Question 1018020
i believe this will give you an infinited number of solutions.


your two equations are g = -.1f + 6.9 and f + 10g = 69


take the first equation and put it in a similar form to the second equation as follows:


start with g = -.1f + 6.9
add .1f to both sides of the equation to get .1f + g = 6.9
multiply both sides of this equation by 10 to get f + 10g = 69


your two equations are identical.


the first equation is f + 10g = 69
your second equation is f + 10g = 69


this means you have an infinite number of solutions.


you could also have put both equations in y = mx + b form.
this form is the slope intercept form of the equation of a straight line.
m is the slope and b is the y-intercept.


if the slope is the same and the y-intercept is different, then the lines are parallel and there is no common solution.


if the slope is the same and the y-intercept is the same, then the lines are identical and there is an infinite number of solutions.

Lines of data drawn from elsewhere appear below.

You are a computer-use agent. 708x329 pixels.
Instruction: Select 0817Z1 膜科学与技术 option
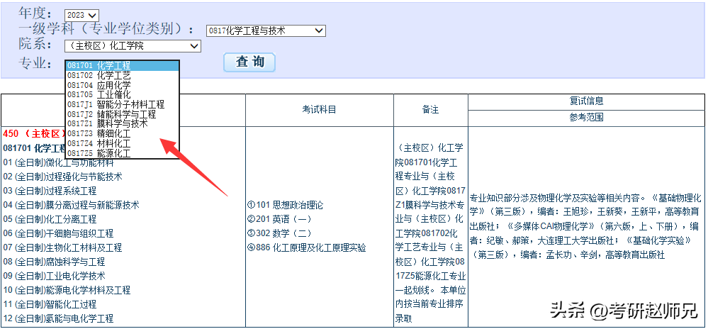point(122,123)
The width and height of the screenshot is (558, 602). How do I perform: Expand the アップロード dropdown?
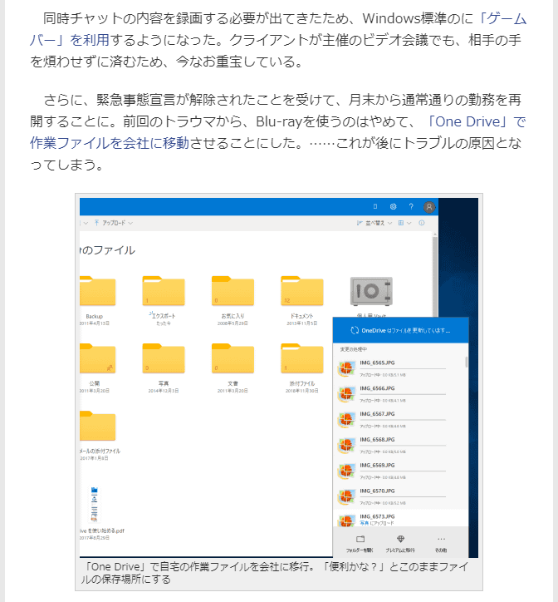pos(115,223)
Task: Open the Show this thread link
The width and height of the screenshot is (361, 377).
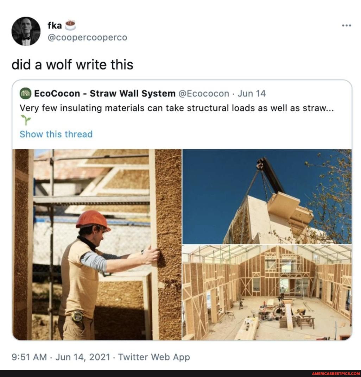Action: coord(56,134)
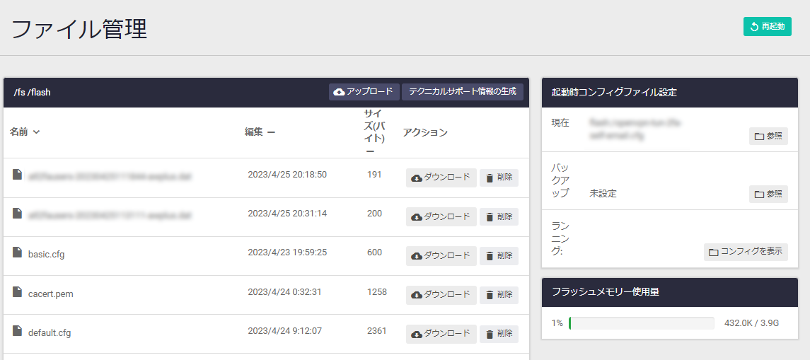Viewport: 810px width, 360px height.
Task: Click the flash memory usage progress bar
Action: coord(641,323)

you can leave g = -.1f + 6.9 as is, since it is already in y = mx + b form.


start with f + 10g = 69
subtract f from both sides of this equation to get 10g = -f + 69
divide both sides of this equation by 10 to get g = -.1f + 6.9


the equations are identical because their slopes are the same and their y-intercepts are the same.


this means there is an infinite number of solutions that will solve both equations simultaneously.